For instance, the minimum age requirement is higher for home reversion plans. Providers will usually ask that you’re at least 60 to 65 years of age. Lenders will also require you to maintain and insure your home so that its resale value won’t decrease due to property issues.

You don’t have to worry about negative equity, and you have the right to live in your home or sell it and buy another property elsewhere.

Is equity release right for me?

You might be wondering whether an equity release product is right for your needs. The thing is, you’re making quite an important decision so it pays to know exactly what is going to happen before you agree to anything.
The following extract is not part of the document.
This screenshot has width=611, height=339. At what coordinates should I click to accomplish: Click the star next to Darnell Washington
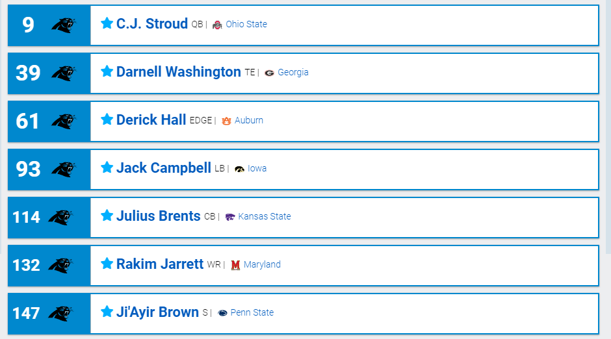[107, 71]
For instance, you may find that a conventional mortgage product is better suited to your needs. This might be because you are younger than the minimum age requirement for an equity release mortgage. Or you may prefer to pay the loan back; if that’s the case, you should bear in mind interest rates are higher for equity release mortgages than for standard ones.

There are other factors involved when it comes to determining whether equity release is right for you or not. You’ll need to think about why you want the money and your plans for the future. You might find that your existing income is sufficient enough to cover a conventional mortgage, especially if you don’t need to free up vast sums of money.
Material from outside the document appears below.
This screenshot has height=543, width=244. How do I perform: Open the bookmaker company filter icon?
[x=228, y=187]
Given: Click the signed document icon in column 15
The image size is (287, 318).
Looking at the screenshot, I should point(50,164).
It’s easy to think about the potential cash payments you’d receive if you took out an equity release mortgage. But, you need to think about how it will affect your future before you make a decision to take such a financial product out.

How to make equity release work well for you

If you’ve thought about it and decided that equity release is still something you wish to pursue, there are some tips you can follow to get the best deal possible. For instance, it can make sense to borrow as little as possible rather than opting for a large cash lump sum. That’s because the interest will compound, and can make it potentially expensive if that interest compounds over a long period.
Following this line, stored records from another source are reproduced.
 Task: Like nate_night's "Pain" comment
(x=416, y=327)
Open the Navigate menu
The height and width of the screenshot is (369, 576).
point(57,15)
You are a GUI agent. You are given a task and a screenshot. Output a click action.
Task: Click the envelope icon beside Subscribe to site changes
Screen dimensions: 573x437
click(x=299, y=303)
You might not know it, but it’s possible to take out more money as and when you need it. So, you could borrow what you need now, and extend your borrowing at a later date under the same equity release plan.

Are there any other alternatives to equity release?

If you want to free up some money in your home, it’s likely you want to use the money to fund a project. Should you live alone or with your spouse or partner, and you have a big home, one thing you could do is consider downsizing.

It’s a worthwhile consideration to make if you have mobility problems, for example, and find it hard to go up and down the stairs. You may wish to consider moving to a smaller property and one such as a flat or bungalow.

Doing so could give you the freedom to still live mortgage-free and also free up some cash you could use for other things in your life. Of course, you might wish to remain in your home if you’ve lived there a long time, or remain close to friends or family.

Weighing up the options

Taking out an equity release plan is a big decision to make in your life. That’s why it pays to do your research first and think about whether it’s right for you or not. Also, if you are on state benefits, you should take professional advice first before making a decision. That’s because the money you borrow could affect your entitlement to things like pension credit, universal credit, for example.